EXCERPT =

■ ■ ■ ■ ■

Adulting is hard. We’re thrown head-first into a world of paying taxes, booking our own dental appointments, and making life-altering decisions (all while climbing the corporate ladder), when just a year or two ago our only responsibility was getting good marks at school and varsity.
Buying a new vehicle is one of those mega adult choices. You’ve saved up your pennies for a deposit, done your research around financing and insurance, and you’re ready to hit the dealerships. It’s one of the biggest financial decisions of your life – and as early-adult luck would have it, also one of the most complicated. Here are four questions you’ll need to ask to make sure you’re getting the right car – at the right price.
When you see a price that seems too good to be true in a flashy TV ad, you should know that it probably is. Non-negotiable maintenance plans, warranties, windscreen protection, licensing fees, plus other extras and add-ons can quickly add up. You may find that the car you could just afford is suddenly pushed into a whole new price bracket, leaving you to eat beans on toast every day while you pay it off. Don’t get caught unawares. Make sure you know exactly what you can afford, and exactly what you’ll be expected to pay per month when every expense is taken into account.
Has it been used as a demo, and has it been damaged in any way?
Just because a car is marketed as new and has a low mileage, that doesn’t necessarily mean it’s “new” in the way you’d expect. If somebody else has been driving it – even for a short time – there’s no guarantee they’ve been careful, so you need to know beforehand. And if a car has had a previous driver, it’s always a good idea to take a closer look for any potential damage it may have sustained – both inside and outside. Ask an independent mechanic to take a look under the hood for you before you make your decision, and be on the lookout for signs of covered-up bumps, scrapes and repair work.
Buying a car is one thing, but as any vehicle owner will tell you, that’s only the beginning. Maintaining your car is essential for years of good service, and to get a decent price when you decide to move on up and sell it. Many people are so starry-eyed over their vision of driving a new vehicle off the showroom floor that they neglect to take the cost of maintenance into account. Having spent such a significant chunk of cash, some even decide to opt out of service plans to save a buck or two. This can be a serious mistake if you don’t have the cashflow to do repairs and maintenance work on the fly. So, be sure you’re covered, and be sure you know exactly what your coverage entails so you can budget for unexpected mishaps.
Don’t just trust the advertising and that slick-talking salesperson. To really know if a car is the right fit for you, and everything you expect, you need to take it out on the road. This is the only way to see whether a vehicle is designed in a way that will make it a pleasure to drive. It’s also your only real opportunity to check for glitches and faulty components, strange sounds coming from the engine, and any other symptoms that may indicate the vehicle is not in the condition you would expect from a new car.
Like any impossible-seeming adulting task, you CAN buy a car responsibly and successfully if you’re committed to doing your homework beforehand. Don’t let that new car smell trick you into fast-tracking a decision you may regret later. Make sure you ask the right questions, and you’ll be set for years of driving pleasure with no nasty surprises in-between.

■ ■ ■ ■ ■

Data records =
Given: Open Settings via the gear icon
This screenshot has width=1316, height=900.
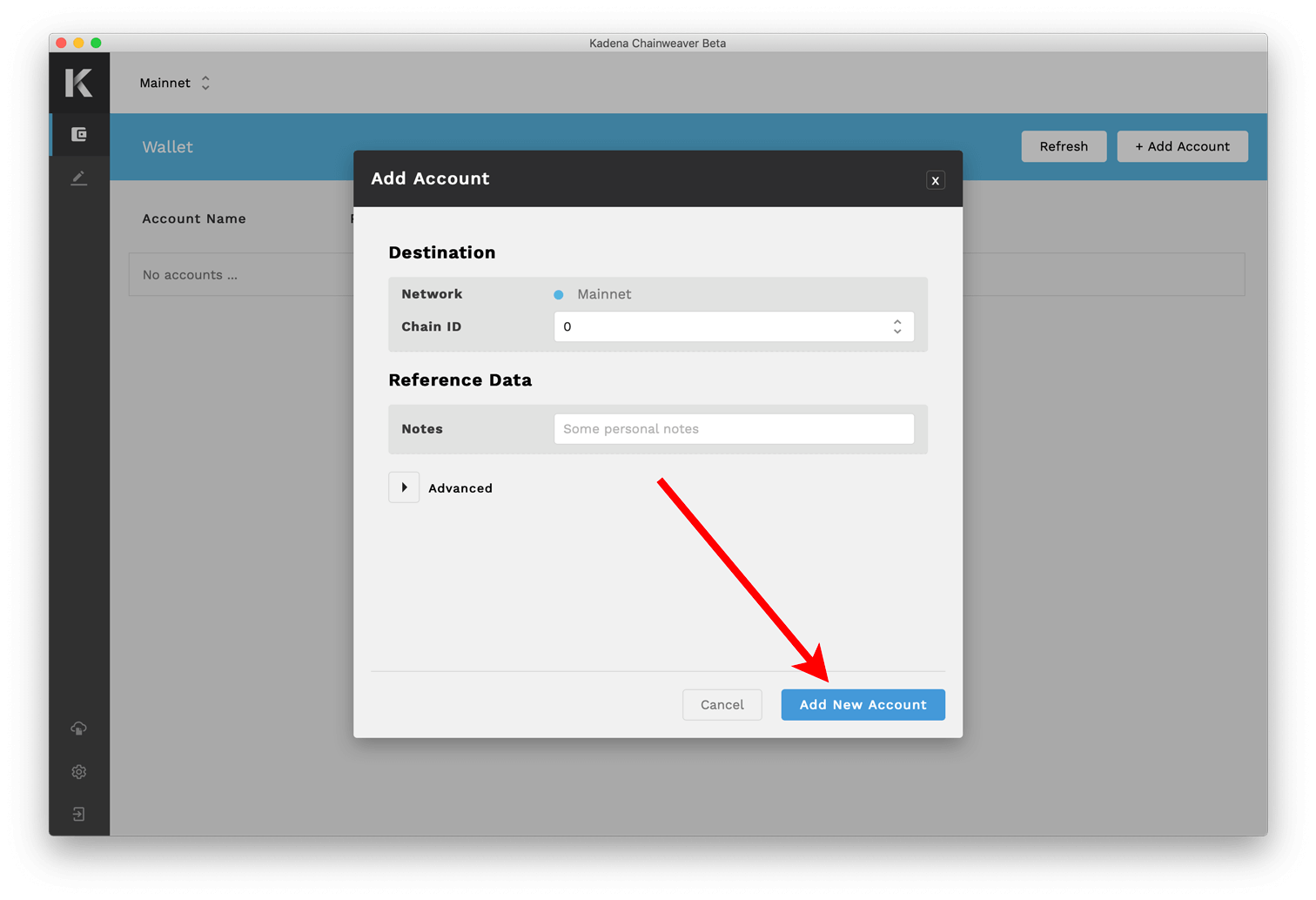Looking at the screenshot, I should [x=79, y=772].
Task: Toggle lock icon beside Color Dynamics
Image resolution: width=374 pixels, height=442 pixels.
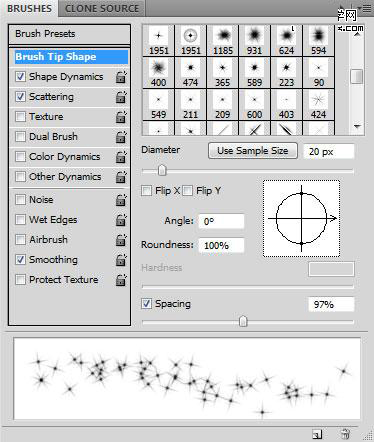Action: pyautogui.click(x=121, y=157)
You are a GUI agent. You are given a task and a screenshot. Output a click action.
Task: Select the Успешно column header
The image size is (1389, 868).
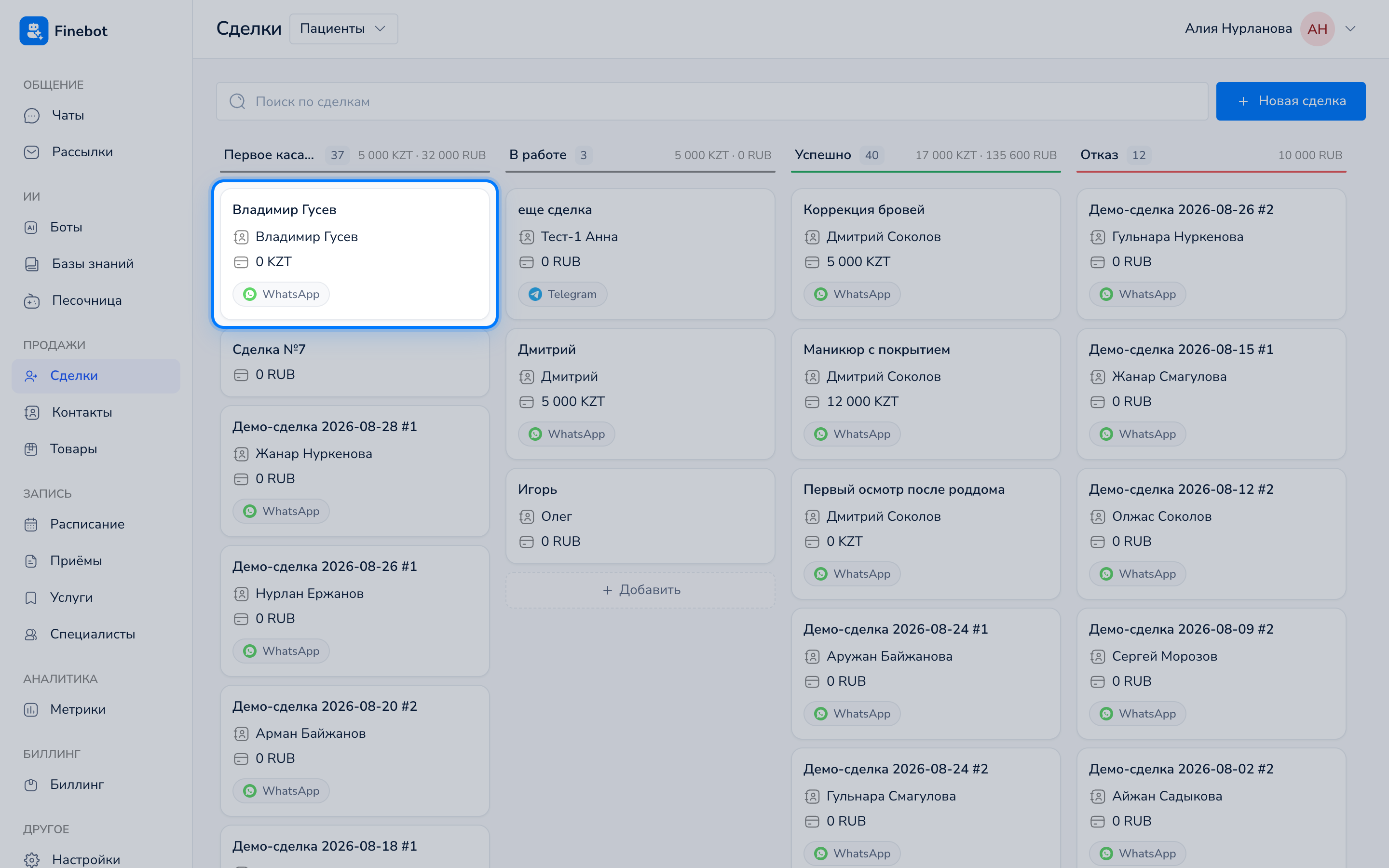pos(822,155)
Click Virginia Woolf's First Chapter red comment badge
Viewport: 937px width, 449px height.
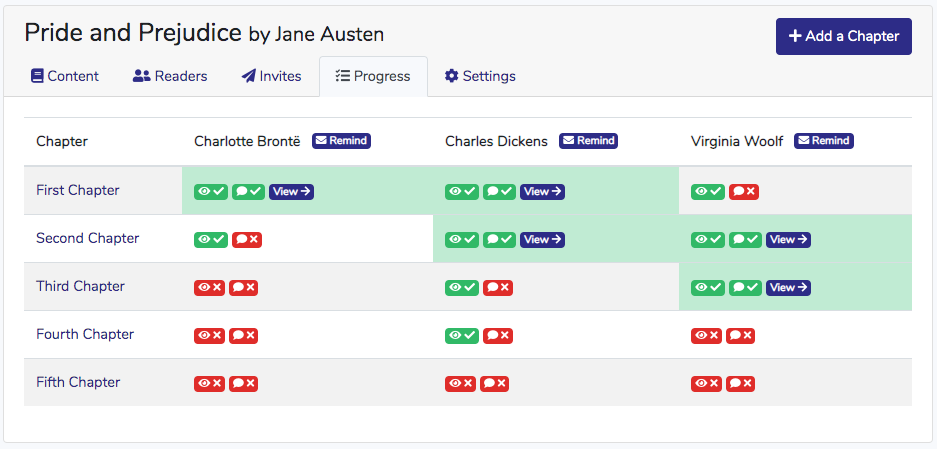pyautogui.click(x=743, y=191)

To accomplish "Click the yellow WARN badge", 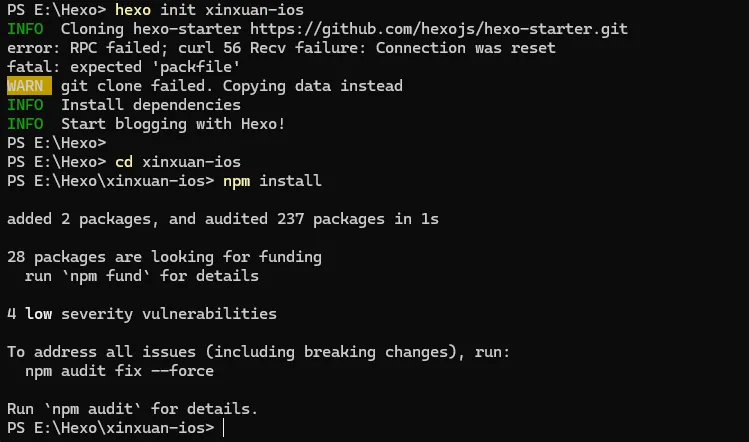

■ ■ ■ ■ ■

LIST OF TASKS =
1. In the car-buying article, rewrite the paragraph that begins "Buying a car is one thing" as a short bulleted list that keeps its main facts.
2. Answer these questions about the car-buying article:
(a) What should you ask an independent mechanic to do?
(b) Which extras can push a car's cost above the advertised price?
(c) Besides whether the car is a pleasure to drive, what can taking it out on the road reveal?

TASK-BY-TASK RESULTS =
1.
- Buying a car is only the beginning. Maintenance is essential for years of good service and for a decent price when you sell.
- Many buyers are so focused on driving a new vehicle off the showroom floor that they forget to factor in maintenance costs.
- After spending so much, some skip service plans to save money.
- This can be a serious mistake if you lack the cashflow to pay for repairs and maintenance as they come up.
- Make sure you're covered and know exactly what your coverage includes, so you can budget for unexpected mishaps.

2.
(a) Take a look under the hood before you make your decision.
(b) Non-negotiable maintenance plans, warranties, windscreen protection, licensing fees, and other extras and add-ons.
(c) Glitches and faulty components, strange sounds from the engine, and other signs that the vehicle isn't in the condition you'd expect from a new car.